Dataset entries
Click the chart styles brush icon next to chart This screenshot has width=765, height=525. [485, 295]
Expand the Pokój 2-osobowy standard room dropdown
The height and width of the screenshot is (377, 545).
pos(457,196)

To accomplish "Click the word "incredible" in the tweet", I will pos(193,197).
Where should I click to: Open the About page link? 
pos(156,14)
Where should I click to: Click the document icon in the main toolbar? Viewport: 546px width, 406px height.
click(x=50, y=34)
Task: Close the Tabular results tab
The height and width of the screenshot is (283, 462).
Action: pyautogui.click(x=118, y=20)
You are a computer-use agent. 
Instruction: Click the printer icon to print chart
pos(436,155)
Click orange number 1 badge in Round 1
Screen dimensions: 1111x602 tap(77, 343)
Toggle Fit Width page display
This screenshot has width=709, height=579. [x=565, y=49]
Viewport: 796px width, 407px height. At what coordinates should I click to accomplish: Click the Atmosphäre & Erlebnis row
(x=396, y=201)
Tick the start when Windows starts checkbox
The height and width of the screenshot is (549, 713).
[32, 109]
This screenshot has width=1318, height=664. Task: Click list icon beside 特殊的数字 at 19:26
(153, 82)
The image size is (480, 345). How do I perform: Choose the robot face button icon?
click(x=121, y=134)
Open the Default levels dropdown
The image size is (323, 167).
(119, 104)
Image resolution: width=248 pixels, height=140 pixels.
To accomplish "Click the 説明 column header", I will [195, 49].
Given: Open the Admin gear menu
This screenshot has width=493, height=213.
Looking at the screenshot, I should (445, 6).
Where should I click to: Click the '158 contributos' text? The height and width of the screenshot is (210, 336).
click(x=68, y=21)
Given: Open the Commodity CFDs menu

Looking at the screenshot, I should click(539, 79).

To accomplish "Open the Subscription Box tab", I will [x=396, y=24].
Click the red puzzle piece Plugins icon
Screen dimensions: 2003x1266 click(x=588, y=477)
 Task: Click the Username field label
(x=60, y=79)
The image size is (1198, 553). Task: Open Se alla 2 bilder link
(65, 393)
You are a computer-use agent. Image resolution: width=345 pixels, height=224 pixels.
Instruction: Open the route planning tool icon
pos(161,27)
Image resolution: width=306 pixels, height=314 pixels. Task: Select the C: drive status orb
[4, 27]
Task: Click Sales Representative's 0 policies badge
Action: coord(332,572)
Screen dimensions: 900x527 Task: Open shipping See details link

● WHAT THE EXERCISE ASKS
Your reply should hold all the entries, each repeated without a single change.

● SOLUTION FOR THIS PROBLEM
Click the chart styles brush icon next to chart This screenshot has width=765, height=525. [485, 295]
Expand the Pokój 2-osobowy standard room dropdown
The height and width of the screenshot is (377, 545).
pos(457,196)

To accomplish "Click the word "incredible" in the tweet", I will pos(193,197).
Where should I click to: Open the About page link? 
pos(156,14)
Where should I click to: Click the document icon in the main toolbar? Viewport: 546px width, 406px height.
click(x=50, y=34)
Task: Close the Tabular results tab
The height and width of the screenshot is (283, 462).
Action: pyautogui.click(x=118, y=20)
You are a computer-use agent. 
Instruction: Click the printer icon to print chart
pos(436,155)
Click orange number 1 badge in Round 1
Screen dimensions: 1111x602 tap(77, 343)
Toggle Fit Width page display
This screenshot has width=709, height=579. [x=565, y=49]
Viewport: 796px width, 407px height. At what coordinates should I click to accomplish: Click the Atmosphäre & Erlebnis row
(x=396, y=201)
Tick the start when Windows starts checkbox
The height and width of the screenshot is (549, 713).
[32, 109]
This screenshot has width=1318, height=664. Task: Click list icon beside 特殊的数字 at 19:26
(153, 82)
The image size is (480, 345). How do I perform: Choose the robot face button icon?
click(x=121, y=134)
Open the Default levels dropdown
The image size is (323, 167).
(119, 104)
Image resolution: width=248 pixels, height=140 pixels.
To accomplish "Click the 説明 column header", I will [195, 49].
Given: Open the Admin gear menu
This screenshot has width=493, height=213.
Looking at the screenshot, I should (445, 6).
Where should I click to: Click the '158 contributos' text? The height and width of the screenshot is (210, 336).
click(x=68, y=21)
Given: Open the Commodity CFDs menu

Looking at the screenshot, I should click(539, 79).

To accomplish "Open the Subscription Box tab", I will [x=396, y=24].
Click the red puzzle piece Plugins icon
Screen dimensions: 2003x1266 click(x=588, y=477)
 Task: Click the Username field label
(x=60, y=79)
The image size is (1198, 553). Task: Open Se alla 2 bilder link
(65, 393)
You are a computer-use agent. Image resolution: width=345 pixels, height=224 pixels.
Instruction: Open the route planning tool icon
pos(161,27)
Image resolution: width=306 pixels, height=314 pixels. Task: Select the C: drive status orb
[4, 27]
Task: Click Sales Representative's 0 policies badge
Action: coord(332,572)
Screen dimensions: 900x527 Task: Open shipping See details link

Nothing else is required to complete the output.